Le cri d’insubordination s’entend ici comme un ténu murmure de mécontentement, comme un bruit sourd de non-subordination. La non-subordination, c’est la lutte, simple et non spectaculaire, pour pouvoir dessiner sa vie, sa propre vie. C’est l’opposition de chacun à renoncer aux menus plaisirs de la vie, c’est la résistance à se transformer en machines, c’est la détermination à forger et à maintenir un certain pouvoir-de. Ce type de non-subordination n’est pas nécessairement une opposition ouverte et consciente, mais il constitue un obstacle puissant à l’expansion vorace du capital et à l’intensification de sa puissance.

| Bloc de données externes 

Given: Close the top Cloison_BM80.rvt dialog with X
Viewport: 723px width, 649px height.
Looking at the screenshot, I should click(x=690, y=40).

La tendance à subordonner avec une intensité croissante toutes les sphères de la vie est l’essence même du néolibéralisme, qui est une tentative de résoudre la crise par l’accentuation et la réorganisation de la subordination. La séparation du sujet et de l’objet (la déshumanisation du sujet) est poussée vers de nouvelles limites par le recours massif à l’argent-roi commandant toute chose. Si, au XVIIIe siècle, le capital a établi sa domination grâce au mouvement des enclosures (c’est-à-dire la séparation des individus de la terre), aujourd’hui le capital essaie de surmonter sa crise par un nouveau “mouvement des enclosures”, saisissant toujours plus d’espaces de l’activité sociale, imposant la domination de l’argent où la subordination était auparavant indirecte. La marchandisation des terres, la marchandisation croissante des soins et de l’éducation, l’extension de la propriété (qui inclut à la fois les logiciels et le génome humain), la réduction de la protection sociale dans les pays où elle existait, l’intensification du travail, doivent être considérés comme des moyens d’extension et de potentialisation de la subordination.